* [WHAT IS EXPECTED]
Lines from the top of the listing down to the one with "This screenshot has height=1513, width=2017. (1604, 1265)", inclusive, are to be copied exactly.

* [SUPPLIED DATA]
----
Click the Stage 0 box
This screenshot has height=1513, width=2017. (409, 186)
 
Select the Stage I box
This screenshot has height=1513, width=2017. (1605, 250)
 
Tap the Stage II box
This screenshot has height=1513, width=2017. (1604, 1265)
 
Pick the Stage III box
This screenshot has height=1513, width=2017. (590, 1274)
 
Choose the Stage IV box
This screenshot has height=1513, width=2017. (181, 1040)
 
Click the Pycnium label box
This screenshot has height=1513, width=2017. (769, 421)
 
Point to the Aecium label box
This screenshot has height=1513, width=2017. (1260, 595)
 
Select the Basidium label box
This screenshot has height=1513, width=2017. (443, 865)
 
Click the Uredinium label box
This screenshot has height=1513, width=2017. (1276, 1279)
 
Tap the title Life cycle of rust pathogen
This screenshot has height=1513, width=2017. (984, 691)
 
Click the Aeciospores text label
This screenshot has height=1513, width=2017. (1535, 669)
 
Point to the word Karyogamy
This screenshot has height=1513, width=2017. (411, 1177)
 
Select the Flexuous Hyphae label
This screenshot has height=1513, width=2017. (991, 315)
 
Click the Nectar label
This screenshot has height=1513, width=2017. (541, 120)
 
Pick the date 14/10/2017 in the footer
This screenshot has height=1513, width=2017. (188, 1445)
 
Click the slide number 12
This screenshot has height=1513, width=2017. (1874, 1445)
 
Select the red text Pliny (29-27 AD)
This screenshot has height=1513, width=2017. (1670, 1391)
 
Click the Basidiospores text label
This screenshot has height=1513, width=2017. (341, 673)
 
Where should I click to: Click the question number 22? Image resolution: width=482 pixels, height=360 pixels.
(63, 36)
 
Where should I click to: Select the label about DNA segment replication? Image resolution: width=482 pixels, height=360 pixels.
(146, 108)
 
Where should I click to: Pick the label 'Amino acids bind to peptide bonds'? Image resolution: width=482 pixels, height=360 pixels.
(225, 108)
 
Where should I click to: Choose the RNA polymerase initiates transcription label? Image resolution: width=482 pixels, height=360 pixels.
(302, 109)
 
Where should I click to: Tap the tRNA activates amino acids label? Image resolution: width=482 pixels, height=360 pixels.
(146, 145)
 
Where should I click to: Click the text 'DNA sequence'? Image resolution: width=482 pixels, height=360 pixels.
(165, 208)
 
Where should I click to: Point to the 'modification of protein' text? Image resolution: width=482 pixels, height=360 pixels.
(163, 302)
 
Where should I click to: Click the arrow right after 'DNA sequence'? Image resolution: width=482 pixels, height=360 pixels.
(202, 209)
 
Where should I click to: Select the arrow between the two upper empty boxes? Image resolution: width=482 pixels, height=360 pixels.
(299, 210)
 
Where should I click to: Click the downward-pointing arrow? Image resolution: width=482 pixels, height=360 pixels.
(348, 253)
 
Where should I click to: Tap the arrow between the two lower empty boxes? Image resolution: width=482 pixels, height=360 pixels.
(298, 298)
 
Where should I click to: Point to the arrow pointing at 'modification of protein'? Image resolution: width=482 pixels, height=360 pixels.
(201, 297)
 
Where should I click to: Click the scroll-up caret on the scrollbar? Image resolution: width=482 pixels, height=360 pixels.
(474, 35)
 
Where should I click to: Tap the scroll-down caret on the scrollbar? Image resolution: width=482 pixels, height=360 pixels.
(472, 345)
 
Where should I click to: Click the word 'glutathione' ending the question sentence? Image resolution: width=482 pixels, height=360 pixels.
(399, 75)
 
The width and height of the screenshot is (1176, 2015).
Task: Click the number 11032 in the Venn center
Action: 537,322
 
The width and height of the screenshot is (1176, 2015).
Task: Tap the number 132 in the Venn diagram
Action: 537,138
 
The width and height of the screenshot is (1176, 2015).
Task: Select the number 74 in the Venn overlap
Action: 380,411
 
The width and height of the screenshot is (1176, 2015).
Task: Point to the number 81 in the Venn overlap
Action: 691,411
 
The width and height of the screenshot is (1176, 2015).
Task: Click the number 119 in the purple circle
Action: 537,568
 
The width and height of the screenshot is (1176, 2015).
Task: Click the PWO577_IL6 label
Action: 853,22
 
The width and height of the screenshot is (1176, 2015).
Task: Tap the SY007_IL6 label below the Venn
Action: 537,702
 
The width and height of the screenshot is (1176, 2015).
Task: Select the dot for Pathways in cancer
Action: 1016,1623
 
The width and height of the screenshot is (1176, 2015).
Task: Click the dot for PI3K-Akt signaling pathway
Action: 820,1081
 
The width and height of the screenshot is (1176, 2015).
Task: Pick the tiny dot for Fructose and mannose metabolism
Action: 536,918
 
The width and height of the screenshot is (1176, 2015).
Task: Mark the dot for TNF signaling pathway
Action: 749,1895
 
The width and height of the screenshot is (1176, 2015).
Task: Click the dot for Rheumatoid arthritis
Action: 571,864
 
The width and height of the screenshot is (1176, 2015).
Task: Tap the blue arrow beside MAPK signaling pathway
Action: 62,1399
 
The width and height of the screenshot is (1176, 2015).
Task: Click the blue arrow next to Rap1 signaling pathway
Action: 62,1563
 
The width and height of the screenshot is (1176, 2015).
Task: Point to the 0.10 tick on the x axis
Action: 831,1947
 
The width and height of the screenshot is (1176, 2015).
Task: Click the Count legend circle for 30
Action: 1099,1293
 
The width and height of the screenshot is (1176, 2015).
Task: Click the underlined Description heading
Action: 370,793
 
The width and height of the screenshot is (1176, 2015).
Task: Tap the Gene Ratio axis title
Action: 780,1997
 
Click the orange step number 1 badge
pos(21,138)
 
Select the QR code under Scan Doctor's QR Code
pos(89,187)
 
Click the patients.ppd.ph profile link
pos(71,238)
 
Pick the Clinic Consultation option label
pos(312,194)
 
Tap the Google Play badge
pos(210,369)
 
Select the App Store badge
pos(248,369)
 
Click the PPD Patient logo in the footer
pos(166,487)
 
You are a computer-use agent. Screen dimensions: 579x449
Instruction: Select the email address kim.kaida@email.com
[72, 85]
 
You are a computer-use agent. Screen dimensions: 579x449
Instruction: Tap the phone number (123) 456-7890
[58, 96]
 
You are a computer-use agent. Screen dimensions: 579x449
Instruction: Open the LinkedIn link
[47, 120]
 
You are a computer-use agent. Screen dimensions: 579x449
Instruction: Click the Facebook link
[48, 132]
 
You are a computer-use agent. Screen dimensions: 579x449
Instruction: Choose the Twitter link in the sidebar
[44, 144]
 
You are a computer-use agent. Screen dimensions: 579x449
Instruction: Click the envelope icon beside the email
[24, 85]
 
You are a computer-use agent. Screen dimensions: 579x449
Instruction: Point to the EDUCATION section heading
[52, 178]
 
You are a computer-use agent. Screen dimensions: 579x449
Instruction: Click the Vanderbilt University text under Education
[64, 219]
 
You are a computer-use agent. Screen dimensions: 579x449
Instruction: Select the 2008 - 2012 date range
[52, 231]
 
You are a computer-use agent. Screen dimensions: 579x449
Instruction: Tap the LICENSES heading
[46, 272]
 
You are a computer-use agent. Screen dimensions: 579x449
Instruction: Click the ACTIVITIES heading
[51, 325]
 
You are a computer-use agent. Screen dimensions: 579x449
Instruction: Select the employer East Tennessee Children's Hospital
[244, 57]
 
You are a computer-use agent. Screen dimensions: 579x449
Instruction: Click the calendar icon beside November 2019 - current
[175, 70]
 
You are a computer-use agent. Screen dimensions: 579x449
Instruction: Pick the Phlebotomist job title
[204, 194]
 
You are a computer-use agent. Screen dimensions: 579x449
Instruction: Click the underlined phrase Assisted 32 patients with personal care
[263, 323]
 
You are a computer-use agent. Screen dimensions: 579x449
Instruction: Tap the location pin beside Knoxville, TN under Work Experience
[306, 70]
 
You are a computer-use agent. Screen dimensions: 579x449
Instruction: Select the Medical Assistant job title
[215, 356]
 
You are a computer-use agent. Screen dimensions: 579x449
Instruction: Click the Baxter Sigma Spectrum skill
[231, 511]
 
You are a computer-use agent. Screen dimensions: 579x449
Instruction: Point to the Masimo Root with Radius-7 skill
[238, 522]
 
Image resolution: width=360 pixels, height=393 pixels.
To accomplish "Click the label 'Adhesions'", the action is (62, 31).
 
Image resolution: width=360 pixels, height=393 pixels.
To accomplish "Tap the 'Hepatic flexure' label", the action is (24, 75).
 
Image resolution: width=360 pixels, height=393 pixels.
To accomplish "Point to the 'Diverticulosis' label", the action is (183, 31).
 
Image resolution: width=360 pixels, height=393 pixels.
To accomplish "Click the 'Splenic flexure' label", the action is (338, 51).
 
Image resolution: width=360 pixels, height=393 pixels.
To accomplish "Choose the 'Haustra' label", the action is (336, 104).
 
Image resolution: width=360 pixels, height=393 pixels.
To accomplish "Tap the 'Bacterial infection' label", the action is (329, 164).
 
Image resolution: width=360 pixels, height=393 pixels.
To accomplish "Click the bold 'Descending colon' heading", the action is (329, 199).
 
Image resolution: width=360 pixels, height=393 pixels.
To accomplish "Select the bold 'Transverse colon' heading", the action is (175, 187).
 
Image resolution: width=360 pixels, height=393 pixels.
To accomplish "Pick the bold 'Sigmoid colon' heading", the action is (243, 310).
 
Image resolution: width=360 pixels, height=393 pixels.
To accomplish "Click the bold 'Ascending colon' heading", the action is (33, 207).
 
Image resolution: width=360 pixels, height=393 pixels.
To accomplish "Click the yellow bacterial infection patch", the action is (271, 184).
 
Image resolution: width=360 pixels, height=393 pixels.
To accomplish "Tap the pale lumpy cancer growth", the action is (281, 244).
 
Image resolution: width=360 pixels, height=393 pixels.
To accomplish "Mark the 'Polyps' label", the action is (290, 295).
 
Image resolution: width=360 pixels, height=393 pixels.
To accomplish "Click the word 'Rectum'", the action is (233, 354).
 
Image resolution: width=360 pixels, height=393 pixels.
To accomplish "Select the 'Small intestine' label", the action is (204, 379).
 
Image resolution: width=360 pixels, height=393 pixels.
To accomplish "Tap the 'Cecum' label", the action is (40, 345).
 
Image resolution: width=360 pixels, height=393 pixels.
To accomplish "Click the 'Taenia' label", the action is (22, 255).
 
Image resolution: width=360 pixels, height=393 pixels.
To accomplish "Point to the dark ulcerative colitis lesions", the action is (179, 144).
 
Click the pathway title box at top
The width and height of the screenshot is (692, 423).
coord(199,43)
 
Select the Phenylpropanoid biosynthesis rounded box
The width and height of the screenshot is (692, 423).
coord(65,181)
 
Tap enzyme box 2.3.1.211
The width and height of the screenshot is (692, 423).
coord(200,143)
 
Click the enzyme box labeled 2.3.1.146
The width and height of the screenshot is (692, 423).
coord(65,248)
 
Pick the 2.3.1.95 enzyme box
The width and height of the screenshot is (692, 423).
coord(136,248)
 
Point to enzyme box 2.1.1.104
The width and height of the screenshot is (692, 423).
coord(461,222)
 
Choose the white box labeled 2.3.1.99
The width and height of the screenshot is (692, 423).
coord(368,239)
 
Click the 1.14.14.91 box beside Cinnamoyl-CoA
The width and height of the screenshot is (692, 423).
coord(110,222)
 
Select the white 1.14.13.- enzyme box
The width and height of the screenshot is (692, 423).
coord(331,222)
----
* [TASK RESULT]
Click the Stage 0 box
This screenshot has height=1513, width=2017. (409, 186)
 
Select the Stage I box
This screenshot has height=1513, width=2017. (1605, 250)
 
Tap the Stage II box
This screenshot has height=1513, width=2017. (1604, 1265)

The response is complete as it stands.